───── TASK INPUTS
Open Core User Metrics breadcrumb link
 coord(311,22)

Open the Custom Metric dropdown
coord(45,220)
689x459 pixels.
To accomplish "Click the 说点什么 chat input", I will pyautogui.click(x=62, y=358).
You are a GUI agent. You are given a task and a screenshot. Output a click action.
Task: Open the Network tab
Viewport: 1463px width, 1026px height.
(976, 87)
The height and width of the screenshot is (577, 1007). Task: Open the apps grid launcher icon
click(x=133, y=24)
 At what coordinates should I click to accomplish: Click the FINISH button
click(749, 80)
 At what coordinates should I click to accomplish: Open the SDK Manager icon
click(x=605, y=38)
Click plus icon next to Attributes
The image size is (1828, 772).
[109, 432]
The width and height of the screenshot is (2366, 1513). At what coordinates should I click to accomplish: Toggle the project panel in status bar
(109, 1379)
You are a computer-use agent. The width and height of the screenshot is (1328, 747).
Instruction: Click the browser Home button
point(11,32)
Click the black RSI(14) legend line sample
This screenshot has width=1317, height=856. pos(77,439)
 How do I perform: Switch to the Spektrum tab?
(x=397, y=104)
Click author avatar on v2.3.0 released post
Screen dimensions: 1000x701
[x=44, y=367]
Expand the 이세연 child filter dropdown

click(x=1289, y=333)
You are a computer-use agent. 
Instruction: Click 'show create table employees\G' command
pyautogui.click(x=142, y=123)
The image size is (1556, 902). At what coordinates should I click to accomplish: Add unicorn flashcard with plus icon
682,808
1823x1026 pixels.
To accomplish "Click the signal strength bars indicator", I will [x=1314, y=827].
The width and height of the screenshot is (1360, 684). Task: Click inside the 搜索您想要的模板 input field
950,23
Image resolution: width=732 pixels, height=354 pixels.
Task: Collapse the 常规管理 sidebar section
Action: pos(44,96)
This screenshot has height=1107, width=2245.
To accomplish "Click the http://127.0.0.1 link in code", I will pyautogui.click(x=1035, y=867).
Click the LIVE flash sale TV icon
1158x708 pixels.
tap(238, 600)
──────────
HOW TO COMPLETE THIS TASK = Reproduce, exactly and with both ends included, every line from the one that contains "At what coordinates should I click to accomplish: Click" to the end of the listing above.

SOLUTION BELOW =
 At what coordinates should I click to accomplish: Click the FINISH button
click(749, 80)
 At what coordinates should I click to accomplish: Open the SDK Manager icon
click(x=605, y=38)
Click plus icon next to Attributes
The image size is (1828, 772).
[109, 432]
The width and height of the screenshot is (2366, 1513). At what coordinates should I click to accomplish: Toggle the project panel in status bar
(109, 1379)
You are a computer-use agent. The width and height of the screenshot is (1328, 747).
Instruction: Click the browser Home button
point(11,32)
Click the black RSI(14) legend line sample
This screenshot has width=1317, height=856. pos(77,439)
 How do I perform: Switch to the Spektrum tab?
(x=397, y=104)
Click author avatar on v2.3.0 released post
Screen dimensions: 1000x701
[x=44, y=367]
Expand the 이세연 child filter dropdown

click(x=1289, y=333)
You are a computer-use agent. 
Instruction: Click 'show create table employees\G' command
pyautogui.click(x=142, y=123)
The image size is (1556, 902). At what coordinates should I click to accomplish: Add unicorn flashcard with plus icon
682,808
1823x1026 pixels.
To accomplish "Click the signal strength bars indicator", I will [x=1314, y=827].
The width and height of the screenshot is (1360, 684). Task: Click inside the 搜索您想要的模板 input field
950,23
Image resolution: width=732 pixels, height=354 pixels.
Task: Collapse the 常规管理 sidebar section
Action: pos(44,96)
This screenshot has height=1107, width=2245.
To accomplish "Click the http://127.0.0.1 link in code", I will pyautogui.click(x=1035, y=867).
Click the LIVE flash sale TV icon
1158x708 pixels.
tap(238, 600)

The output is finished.